Unfortunately, there is no more detailed formula. This ratio

6) Break-even point of variable costs (point of coverage of variable costs):

TR = VC or P = AVC. (nine)

It shows that the process of recouping fixed costs is about to begin. This is important indicator both for managers who "started" a new product, and for owners. However, even here there is no more intelligible formula for calculations. The reason is the same: the ratio

(9) is always individual.

Target profit points

They show the output of a single product (or revenue in the case of multi-product production) that provides a given mass or rate of return.

1. Target profit point for the number of product units.

The traditional metric is the output that provides the target profit. Similar calculations are performed in many firms. Suppose the required profit is π, that is

This formula is easily modified in the case of target profit after tax. Here's a simplified calculation. If the target profit after tax should be equal to z, then (TR - ТС) × (1 - t) = z, where t is the income tax rate. Therefore, (P - AVC) x Q x (1 - t) = z + FC × (1 - t) or

2. The target profit point for revenue is easily calculated by analogy with formula (7):

In the multi-product case, it is subject to the same restrictions on the invariability of the coefficient k, i.e. share of variable costs in revenue.

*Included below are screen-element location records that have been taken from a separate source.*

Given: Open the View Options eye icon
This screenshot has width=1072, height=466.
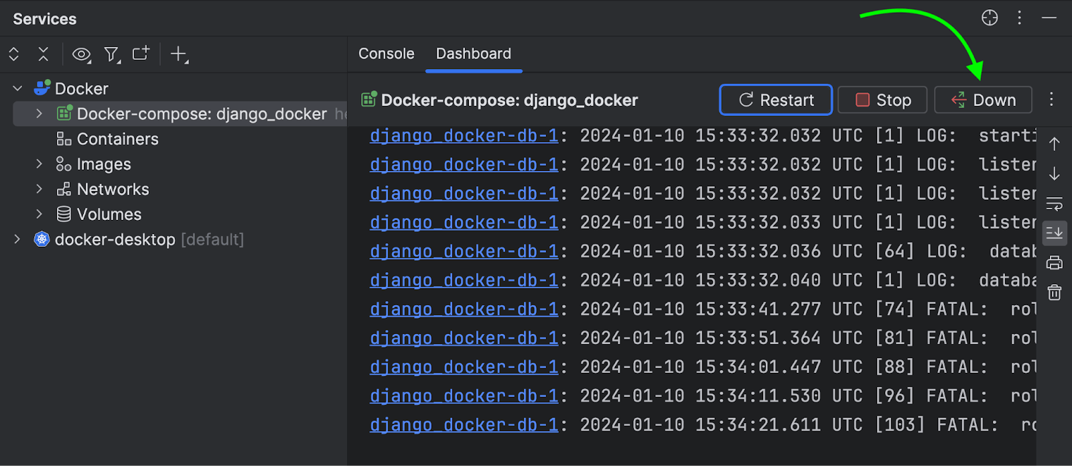Looking at the screenshot, I should click(x=81, y=54).
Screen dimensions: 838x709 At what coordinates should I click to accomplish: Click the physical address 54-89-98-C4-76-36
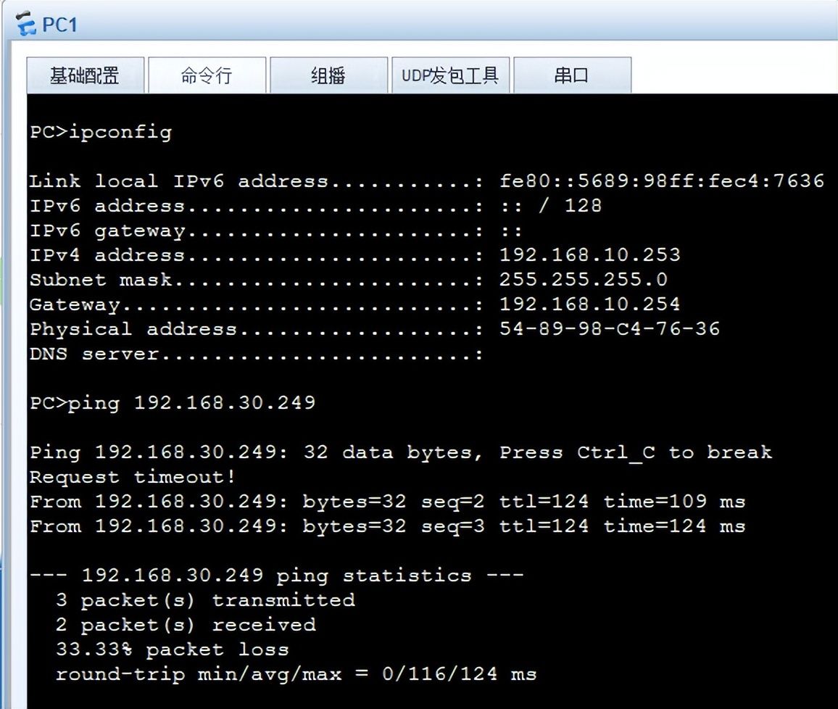tap(609, 328)
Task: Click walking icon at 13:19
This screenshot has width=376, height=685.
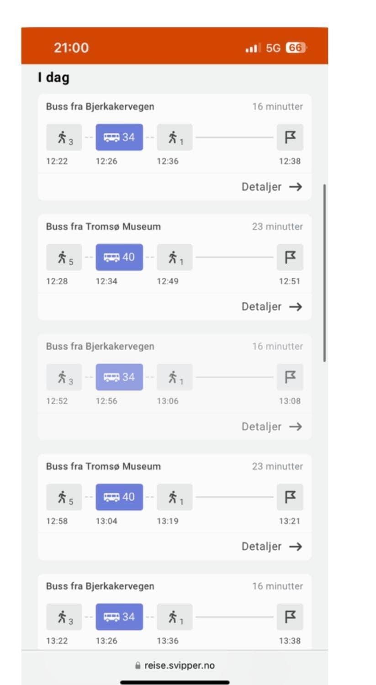Action: point(175,497)
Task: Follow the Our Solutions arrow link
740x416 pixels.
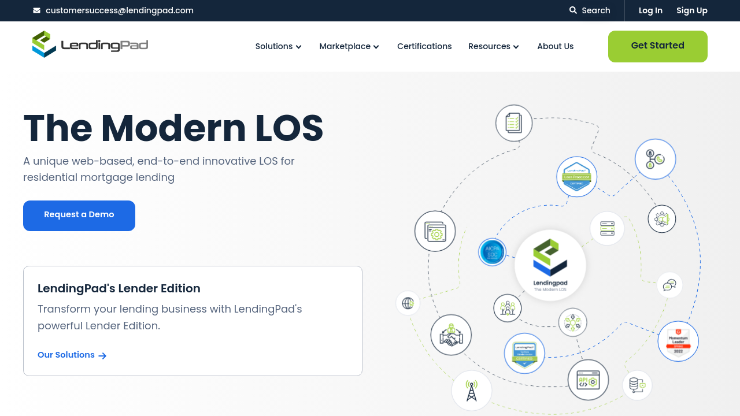Action: (72, 355)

Sensitivity analysis is based on the use of the technique "what will happen if one or more factors affecting the amount of sales, costs or profits change". Based on the analysis, you can obtain data on the final result for a given change in certain parameters. Sensitivity analysis is based on safety edges.

Safety margins (sometimes translated as safety margin or safety margin) show the safety margin, business break-even percentage or natural units, or in rubles of proceeds. The representation in percent is more visual and, most importantly, allows you to normalize this important indicator. Although these norms are extremely approximate, they are useful. Mathematicians speak about such numbers and formulas with disdain: "managerial indicators". But this “engineering approach” is inevitable.

The classic safety edge in terms of the number of product units:

It shows how much the revenue can decrease in case of non-loss production. An indicator less than 30% is a sign of high risk.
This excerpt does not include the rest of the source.